Internet Archive has violated publishers’ copyrights by lending ebooks, court rules

A federal judge has ruled against Internet Archive in its high-profile case against a group of four US publishers led by the Hachette Book Group. Per Judge John G. Koeltl declared Friday that the nonprofit had infringed on the group’s copyrights by lending out digitally scanned copies of their books.

The lawsuit stemmed from the Internet Archive’s decision to launch the “National Emergency Library” during the early days of the pandemic. During the program, the organization offered more than 1.4 million free ebooks, including copyrighted works, in response to libraries around the world closing their doors due to coronavirus lockdown measures.

Prior to March 2020, the Internet Archive’s Open Library program operated under a so-called “controlled digital lending system”, which meant that there was often a waiting list to borrow a book from the collection. When the pandemic hit, the Internet Archive lifted those restrictions to make it easier for people to access reading materials while stuck at home. It was quick to make the effort. And in June 2020, Hachette, as well as HarperCollins, Penguin Random House, and John Wiley & Sons, accused the organization of enabling “intentional mass copyright infringement.” That same month, the Internet Archive appeared.

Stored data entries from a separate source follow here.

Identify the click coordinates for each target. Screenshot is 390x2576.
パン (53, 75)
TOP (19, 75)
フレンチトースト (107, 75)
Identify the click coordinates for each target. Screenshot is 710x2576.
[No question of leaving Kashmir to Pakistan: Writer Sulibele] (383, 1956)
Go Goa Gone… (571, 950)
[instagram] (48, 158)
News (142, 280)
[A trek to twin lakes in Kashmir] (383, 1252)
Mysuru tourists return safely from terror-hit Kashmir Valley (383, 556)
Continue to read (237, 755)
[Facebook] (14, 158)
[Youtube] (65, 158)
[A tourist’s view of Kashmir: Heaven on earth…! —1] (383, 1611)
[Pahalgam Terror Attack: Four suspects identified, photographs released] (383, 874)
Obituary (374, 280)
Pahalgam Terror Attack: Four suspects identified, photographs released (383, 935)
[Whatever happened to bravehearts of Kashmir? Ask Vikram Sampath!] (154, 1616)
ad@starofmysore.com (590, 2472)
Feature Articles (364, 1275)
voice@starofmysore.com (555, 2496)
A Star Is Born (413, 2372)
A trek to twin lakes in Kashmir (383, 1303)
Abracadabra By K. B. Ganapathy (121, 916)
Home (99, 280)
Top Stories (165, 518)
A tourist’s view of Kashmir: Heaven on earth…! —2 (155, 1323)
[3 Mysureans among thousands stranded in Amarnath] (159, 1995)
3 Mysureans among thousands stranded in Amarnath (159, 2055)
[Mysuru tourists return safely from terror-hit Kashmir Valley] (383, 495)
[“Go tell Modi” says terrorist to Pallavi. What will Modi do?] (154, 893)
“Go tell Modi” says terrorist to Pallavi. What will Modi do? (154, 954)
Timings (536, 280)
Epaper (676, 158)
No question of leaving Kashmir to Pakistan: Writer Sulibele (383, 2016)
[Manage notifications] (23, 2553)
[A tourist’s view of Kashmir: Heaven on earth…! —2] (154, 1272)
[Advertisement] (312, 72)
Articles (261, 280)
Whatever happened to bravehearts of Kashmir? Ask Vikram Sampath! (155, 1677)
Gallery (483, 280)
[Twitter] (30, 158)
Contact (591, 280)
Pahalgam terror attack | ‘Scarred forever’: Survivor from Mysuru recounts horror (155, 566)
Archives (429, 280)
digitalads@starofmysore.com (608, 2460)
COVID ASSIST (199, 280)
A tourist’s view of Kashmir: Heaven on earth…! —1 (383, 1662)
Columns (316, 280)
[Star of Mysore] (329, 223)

At the start of this week’s lawsuit, the Internet Archive argued that the initiative was protected by the principle of fair use, which allows the unlicensed use of copyrighted works under certain circumstances. If , HathiTrust, an offshoot of the Google Books Search project, successfully used a similar argument to The Authors Guild in 2014. However, Judge Koeltl rejected the Internet Archive’s position, stating that “there is nothing transformative” about lending unauthorized copies of books. “Although [the Internet Archive] has the right to lend printed books it has obtained legally, it does not have the right to scan those books and lend the digital copies en masse,” he wrote. Maria Pallante, the president and CEO of the Association of American Publishers, said the ruling “underlined the importance of authors, publishers and creative markets in a global society.”

On Saturday, the Internet Archive said it would appeal the decision. “Libraries are more than the customer service departments for corporate database products. For democracy to thrive on a global scale, libraries must be able to preserve their historic role in society: owning, preserving and lending books,” the nonprofit wrote in a . “This ruling is a blow to libraries, readers and authors and we intend to appeal.”